● **Given data**
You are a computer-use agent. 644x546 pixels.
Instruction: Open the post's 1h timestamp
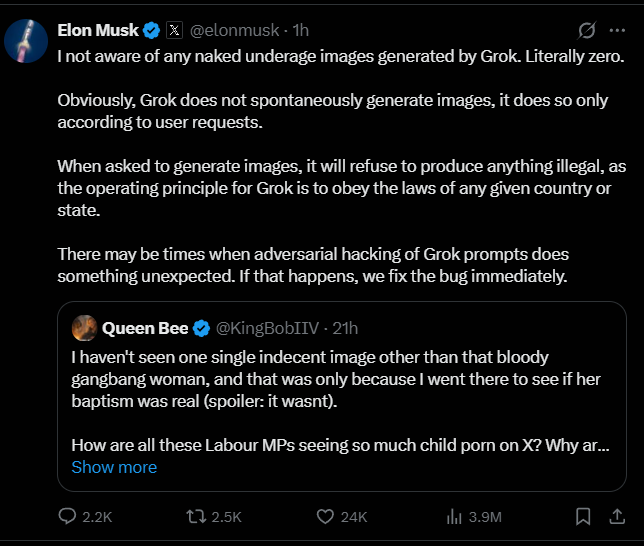click(x=301, y=30)
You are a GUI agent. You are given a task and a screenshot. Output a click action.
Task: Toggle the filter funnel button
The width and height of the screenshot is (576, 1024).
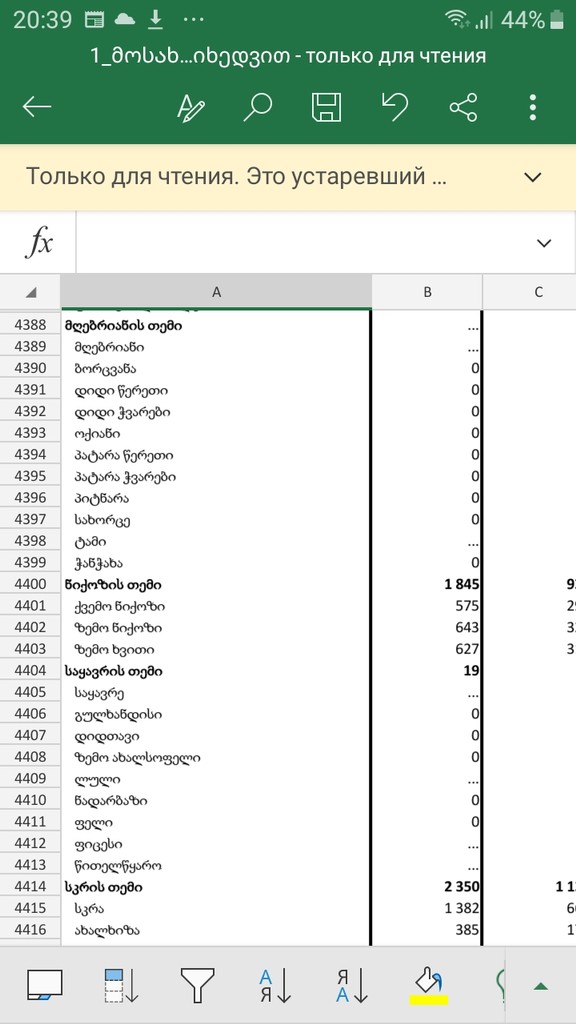point(197,985)
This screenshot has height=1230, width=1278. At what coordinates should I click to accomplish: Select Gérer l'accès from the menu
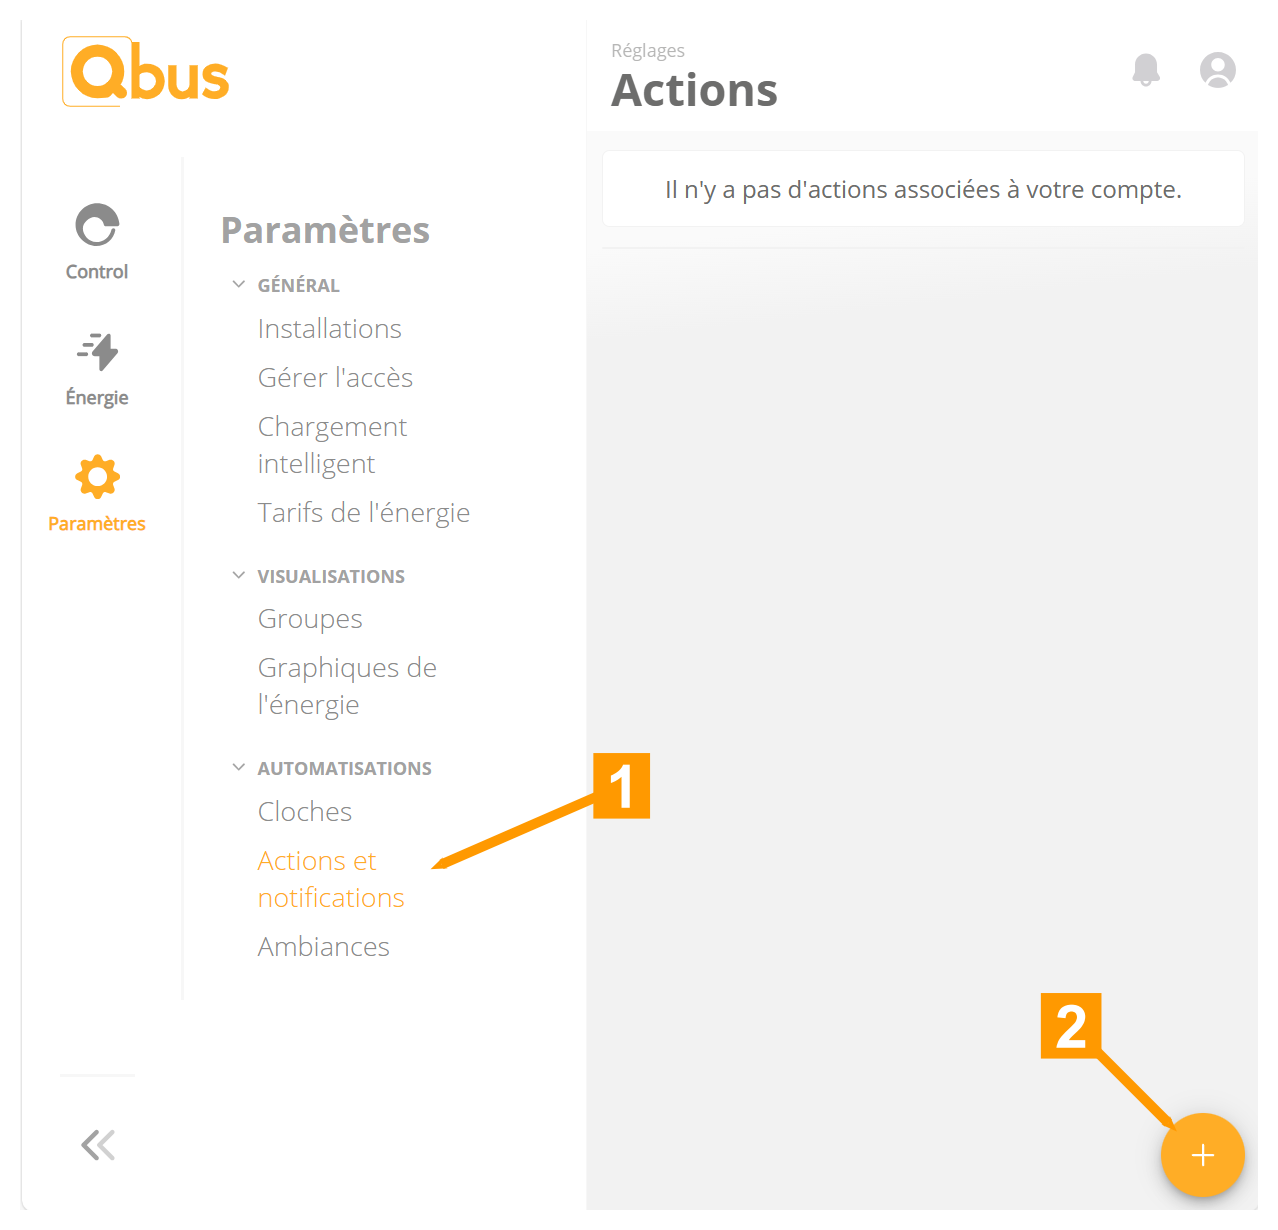pos(335,377)
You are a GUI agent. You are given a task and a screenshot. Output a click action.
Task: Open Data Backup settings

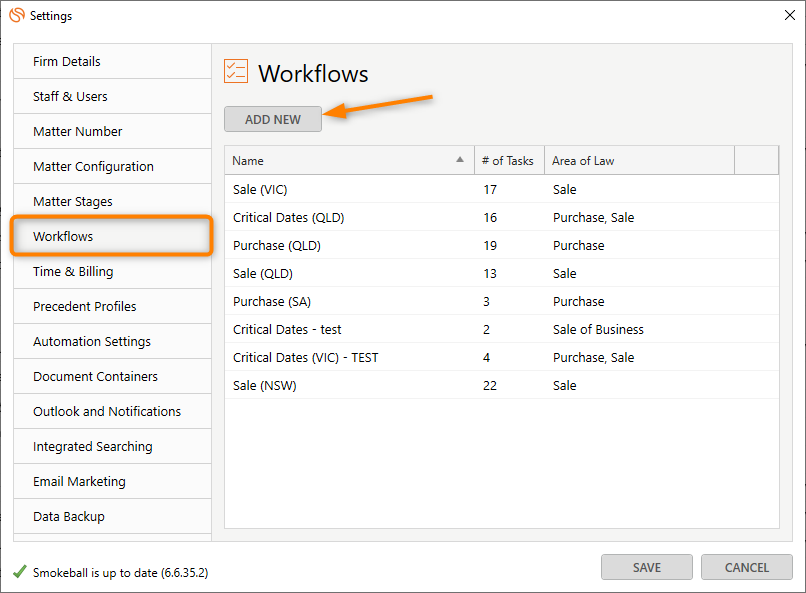(69, 517)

● **What to work on**
Set every record down exactly, omitting pictures.

● **Solution to the problem**
You are a computer-use agent. 644x546 pixels.
Instruction: Open the post's 1h timestamp
click(x=301, y=30)
You are a GUI agent. You are given a task and a screenshot. Output a click action.
Task: Toggle the filter funnel button
The width and height of the screenshot is (576, 1024).
point(197,985)
This screenshot has height=1230, width=1278. At what coordinates should I click to accomplish: Select Gérer l'accès from the menu
pos(335,377)
You are a GUI agent. You are given a task and a screenshot. Output a click action.
Task: Open Data Backup settings

(69, 517)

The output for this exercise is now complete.